HOW TO COMPLETE THIS TASK.
Write out the passage of the kernel compile thread below from "## NeddySeagoon" up to and including "the parallel threads.", word for word.

DOCUMENT TEXT.
►

# [SOLVED]Kernel 4.6.2 don't compile from .config upgrade file

## Yczo

Hello, I have the next issue: The Kernels 4.4.6 & 4.6.2 interrupt the compile process when upgrading from .config of 4.1.15-r1

Any help will be wellcomed.

Thanks in advance.

[EDIT]

Here is my .config file: http://pastebin.com/KxXx9BhP

[/EDIT]

//***********************************************************************************+

I copied the .config  to /usr/src/linux/. After I executed: #make oldconfig

the compile process breaks, that is the console info

```

minienigma linux # make oldconfig

minienigma linux # make -j8

here, compiles

....

....

....

  CC      mm/zbud.o

  CC      mm/early_ioremap.o

  CC      mm/cma.o

  CC      mm/userfaultfd.o

  CC      mm/page_idle.o

  CC      mm/frame_vector.o

  LD      mm/built-in.o  <------------- compilation process breaks here

minienigma linux # 

```

Last edited by Yczo on Mon Jun 27, 2016 5:45 pm; edited 1 time in total

----------

## Hu

Could you explain how it breaks?  The output you posted so far shows no sign of any errors.  What do you see that leads you to say that it is broken?

----------

## Yczo

because the path to the compiled kernel , ist not showed, like always at the end of the compile process, like does with a default .config

greetings

----------

## NeddySeagoon

Yczo,

The error is further up, off the screen.  I've seen this when you use 

```
make -j10
```

or so.

The  -j10 causes the error to scroll off the screen before make stops all the parallel threads.

Its not the cause of the error, it just hides it.

Build the kernel with 

```
make -j1
```

that will be slow but it will stop at the error.

----------

## Yczo

Thank You very much.

Now I have

  CHK     include/generated/compile.h

make[1]: *** No hay ninguna regla para construir el objetivo 'y', necesario para 'certs/x509_certificate_list'.  Alto.

Makefile:963: fallo en las instrucciones para el objetivo 'certs'

make: *** [certs] Error 2

//--------------------------------------------------------------------------------------

translated

  CHK     include/generated/compile.h

make[1]: *** There is no regel to build the objetive 'y', necesary to 'certs/x509_certificate_list'.  Stop.

Makefile:963: Fail in the instructions for the objetive 'certs'

make: *** [certs] Error 2

But not Idea.. I will play with the options

Greetings

----------

## Yczo

setting 

CONFIG_X509_CERTIFICATE_PARSER=n

CONFIG_SYSTEM_TRUSTED_KEYRING=n

CONFIG_SYSTEM_TRUSTED_KEYS="n"

seems fix the problem, but not idea  :Smile:   what I've disabled

greetings

----------

◄

STORED DATA.
►

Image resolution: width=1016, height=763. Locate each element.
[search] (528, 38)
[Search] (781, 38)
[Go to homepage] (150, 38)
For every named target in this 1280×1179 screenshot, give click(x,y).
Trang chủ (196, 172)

◄

PROBLEM SOLUTION.
## NeddySeagoon

Yczo,

The error is further up, off the screen.  I've seen this when you use 

```
make -j10
```

or so.

The  -j10 causes the error to scroll off the screen before make stops all the parallel threads.